Estas sucessivas alterações na estrutura societária da StrongSpeed, bem como a alegada manutenção de influência por parte de Cândido Barbosa, estão no centro da investigação. Ao longo da época de 2025, a empresa terá sido contratada para assegurar serviços em vários eventos organizados pela Federação Portuguesa de Ciclismo.
Além da investigação conduzida pela PGR, a situação motivou igualmente uma participação junto do Comité Olímpico de Portugal, posteriormente encaminhada para o IPDJ.
Questionada em março pelo Expresso sobre estas suspeitas, a FPC assegurou que "o presidente da FPC não tem qualquer influência ou ascendente sobre a StrongSpeed". Por seu lado, Cândido Barbosa afirmou estar a ser alvo de uma "perseguição" motivada por "vingança e azedume", garantindo ter a "consciência tranquila". Nove meses antes, o antigo ciclista já tinha defendido que o objetivo das acusações passava por "arrasar o nome de Cândido Barbosa na praça pública", sublinhando ainda que não tinha "a obrigação de dissolver a empresa" e que "nunca disse que o faria".
De referência do pelotão a líder federativo
Figura marcante do ciclismo português no final do século XX e início do atual,
Cândido Barbosa sucedeu a Delmino Pereira na presidência da FPC, após o anterior dirigente ter cumprido o limite máximo de mandatos, ao fim de 12 anos no cargo.
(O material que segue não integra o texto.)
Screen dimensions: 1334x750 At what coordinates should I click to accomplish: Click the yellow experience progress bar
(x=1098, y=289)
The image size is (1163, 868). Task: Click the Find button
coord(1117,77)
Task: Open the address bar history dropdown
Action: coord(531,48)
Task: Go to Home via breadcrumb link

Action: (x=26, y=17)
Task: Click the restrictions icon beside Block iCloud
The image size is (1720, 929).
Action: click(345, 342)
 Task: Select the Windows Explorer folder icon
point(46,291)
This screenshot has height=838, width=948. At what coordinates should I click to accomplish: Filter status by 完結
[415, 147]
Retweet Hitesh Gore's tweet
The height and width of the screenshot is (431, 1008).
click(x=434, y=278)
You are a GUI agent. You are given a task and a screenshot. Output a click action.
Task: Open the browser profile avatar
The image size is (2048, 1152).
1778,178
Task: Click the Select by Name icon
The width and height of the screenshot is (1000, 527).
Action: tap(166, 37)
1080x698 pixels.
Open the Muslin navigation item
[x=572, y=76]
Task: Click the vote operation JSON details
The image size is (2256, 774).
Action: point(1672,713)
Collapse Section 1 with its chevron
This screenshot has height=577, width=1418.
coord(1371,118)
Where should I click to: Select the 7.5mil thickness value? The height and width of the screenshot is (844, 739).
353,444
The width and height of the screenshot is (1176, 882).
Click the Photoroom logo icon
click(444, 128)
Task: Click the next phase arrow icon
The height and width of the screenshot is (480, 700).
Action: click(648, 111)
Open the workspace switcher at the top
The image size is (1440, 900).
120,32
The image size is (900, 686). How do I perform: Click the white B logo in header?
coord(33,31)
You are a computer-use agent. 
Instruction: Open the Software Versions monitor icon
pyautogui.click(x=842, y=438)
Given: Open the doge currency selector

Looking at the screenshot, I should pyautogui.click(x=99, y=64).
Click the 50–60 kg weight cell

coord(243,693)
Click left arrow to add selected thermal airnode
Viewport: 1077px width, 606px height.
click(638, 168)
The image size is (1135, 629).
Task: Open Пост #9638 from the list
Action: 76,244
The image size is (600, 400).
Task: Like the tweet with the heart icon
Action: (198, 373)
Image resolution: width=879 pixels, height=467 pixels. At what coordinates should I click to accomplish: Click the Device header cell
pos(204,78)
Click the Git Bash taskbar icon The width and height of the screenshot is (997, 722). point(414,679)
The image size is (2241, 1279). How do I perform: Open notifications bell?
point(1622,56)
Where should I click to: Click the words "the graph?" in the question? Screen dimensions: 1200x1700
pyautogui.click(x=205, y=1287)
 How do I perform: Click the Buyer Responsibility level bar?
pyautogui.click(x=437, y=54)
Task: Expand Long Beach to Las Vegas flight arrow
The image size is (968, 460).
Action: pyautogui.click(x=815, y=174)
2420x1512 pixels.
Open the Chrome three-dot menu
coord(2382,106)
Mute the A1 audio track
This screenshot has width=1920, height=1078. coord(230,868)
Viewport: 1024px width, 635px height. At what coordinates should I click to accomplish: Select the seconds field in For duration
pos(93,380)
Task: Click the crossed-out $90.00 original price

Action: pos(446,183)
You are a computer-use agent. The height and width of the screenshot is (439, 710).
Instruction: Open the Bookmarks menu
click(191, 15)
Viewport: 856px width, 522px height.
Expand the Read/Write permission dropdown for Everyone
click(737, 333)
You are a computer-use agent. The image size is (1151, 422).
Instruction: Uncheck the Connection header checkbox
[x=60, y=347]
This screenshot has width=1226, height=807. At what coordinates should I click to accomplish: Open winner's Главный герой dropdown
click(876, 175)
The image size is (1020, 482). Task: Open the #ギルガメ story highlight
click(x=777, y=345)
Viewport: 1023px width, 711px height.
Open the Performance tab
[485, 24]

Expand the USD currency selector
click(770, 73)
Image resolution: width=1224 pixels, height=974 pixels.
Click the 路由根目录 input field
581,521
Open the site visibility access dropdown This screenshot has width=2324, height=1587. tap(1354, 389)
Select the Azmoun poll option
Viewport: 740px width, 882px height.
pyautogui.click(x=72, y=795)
Com mais de uma centena de vitórias enquanto profissional, o conhecido "foguete da Rebordosa" foi por duas vezes segundo classificado na Volta a Portugal e venceu 25 etapas na prova, um registo inédito que o tornou num dos corredores mais populares junto do público.
Depois de pendurar a bicicleta em 2010, dividiu-se entre várias atividades, passando pela política autárquica, como vereador do desporto na Câmara Municipal de Paredes, e pelo setor empresarial, com destaque para a StrongSpeed.
Em 2024, venceu as eleições para liderar a federação fundada em 1899, inicialmente designada União Velocipédica Portuguesa, a mais antiga federação desportiva nacional ainda em atividade, com 18 281 atletas federados.
A FPC tutela a modalidade que, neste século, garantiu três medalhas olímpicas para Portugal: as pratas de Sérgio Paulinho, em Atenas 2004, e de Iúri Leitão, no Omnium, em Paris 2024, além do ouro conquistado por Leitão e Rui Oliveira no Madison, também em Paris. O ciclismo é, a par do atletismo, a única modalidade nacional com um título olímpico.
Os estatutos da Federação Portuguesa de Ciclismo determinam, no artigo 25.º, que os titulares de órgãos federativos que, "no exercício das suas funções, ou por causa delas", intervenham "em contrato no qual tenham interesse", seja como "gestor de negócios ou representante de outra pessoa", incorrem na perda de mandato. A norma estende-se a situações em que o interesse envolva "o seu cônjuge", familiares ou pessoas que "vivam em economia comum". Ainda assim, Cândido Barbosa sustenta que "não existe qualquer fundamento para a perda de mandato".